**What the task asks:** Every line containing the word "computer" must be pulled from the records.

**Records for this exercise:**
--- START ---

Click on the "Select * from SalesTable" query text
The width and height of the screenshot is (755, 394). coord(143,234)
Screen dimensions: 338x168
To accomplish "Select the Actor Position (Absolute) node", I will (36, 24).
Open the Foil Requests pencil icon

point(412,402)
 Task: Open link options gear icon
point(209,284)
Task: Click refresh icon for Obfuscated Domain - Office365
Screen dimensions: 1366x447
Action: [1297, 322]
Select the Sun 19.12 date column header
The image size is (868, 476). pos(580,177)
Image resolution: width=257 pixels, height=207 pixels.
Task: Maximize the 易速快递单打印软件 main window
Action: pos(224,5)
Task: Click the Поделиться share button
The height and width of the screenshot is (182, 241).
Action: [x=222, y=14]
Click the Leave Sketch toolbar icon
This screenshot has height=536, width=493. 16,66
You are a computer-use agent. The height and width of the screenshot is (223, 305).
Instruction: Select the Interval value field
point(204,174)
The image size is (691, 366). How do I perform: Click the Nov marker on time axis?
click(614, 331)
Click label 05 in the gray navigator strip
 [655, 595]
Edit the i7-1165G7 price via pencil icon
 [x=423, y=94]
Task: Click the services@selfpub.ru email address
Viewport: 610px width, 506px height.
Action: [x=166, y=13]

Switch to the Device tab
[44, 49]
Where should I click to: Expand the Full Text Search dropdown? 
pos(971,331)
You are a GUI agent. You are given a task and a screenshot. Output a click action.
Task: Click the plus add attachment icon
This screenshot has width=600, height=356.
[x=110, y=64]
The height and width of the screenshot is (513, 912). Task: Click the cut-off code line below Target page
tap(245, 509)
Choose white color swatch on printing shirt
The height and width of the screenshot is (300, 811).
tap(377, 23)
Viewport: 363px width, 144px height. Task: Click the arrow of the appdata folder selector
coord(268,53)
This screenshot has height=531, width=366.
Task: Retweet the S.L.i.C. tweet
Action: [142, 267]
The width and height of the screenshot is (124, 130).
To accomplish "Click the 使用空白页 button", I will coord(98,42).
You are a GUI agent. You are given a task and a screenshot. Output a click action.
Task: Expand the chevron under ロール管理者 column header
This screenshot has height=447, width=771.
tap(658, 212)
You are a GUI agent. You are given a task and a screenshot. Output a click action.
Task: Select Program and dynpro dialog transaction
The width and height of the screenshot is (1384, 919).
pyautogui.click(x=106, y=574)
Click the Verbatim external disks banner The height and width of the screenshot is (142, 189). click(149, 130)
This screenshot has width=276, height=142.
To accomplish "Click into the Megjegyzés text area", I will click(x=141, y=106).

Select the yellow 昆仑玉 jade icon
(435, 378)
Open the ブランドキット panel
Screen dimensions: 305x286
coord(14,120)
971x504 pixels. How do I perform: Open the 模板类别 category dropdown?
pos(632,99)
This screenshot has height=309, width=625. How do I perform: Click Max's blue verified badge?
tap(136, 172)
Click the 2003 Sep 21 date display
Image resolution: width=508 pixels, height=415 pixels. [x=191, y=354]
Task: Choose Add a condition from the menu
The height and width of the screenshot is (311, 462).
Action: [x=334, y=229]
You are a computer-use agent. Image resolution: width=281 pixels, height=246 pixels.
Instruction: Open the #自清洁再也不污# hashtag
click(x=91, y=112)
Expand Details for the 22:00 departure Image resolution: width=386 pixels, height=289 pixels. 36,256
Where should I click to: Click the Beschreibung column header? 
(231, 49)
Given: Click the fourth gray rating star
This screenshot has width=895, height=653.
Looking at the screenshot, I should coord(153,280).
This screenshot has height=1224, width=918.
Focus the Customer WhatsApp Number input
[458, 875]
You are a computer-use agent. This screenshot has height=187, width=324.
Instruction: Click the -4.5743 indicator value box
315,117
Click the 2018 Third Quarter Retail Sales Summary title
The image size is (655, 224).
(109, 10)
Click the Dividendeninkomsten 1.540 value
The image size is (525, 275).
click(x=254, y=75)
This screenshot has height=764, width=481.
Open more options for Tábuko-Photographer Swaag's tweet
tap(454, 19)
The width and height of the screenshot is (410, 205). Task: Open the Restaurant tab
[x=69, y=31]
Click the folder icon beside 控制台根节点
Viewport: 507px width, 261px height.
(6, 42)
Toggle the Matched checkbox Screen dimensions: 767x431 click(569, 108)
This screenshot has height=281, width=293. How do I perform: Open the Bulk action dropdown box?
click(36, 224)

--- END ---

**Task answer:**
You are a computer-use agent. The height and width of the screenshot is (223, 305).
You are a computer-use agent. Image resolution: width=281 pixels, height=246 pixels.
You are a computer-use agent. This screenshot has height=187, width=324.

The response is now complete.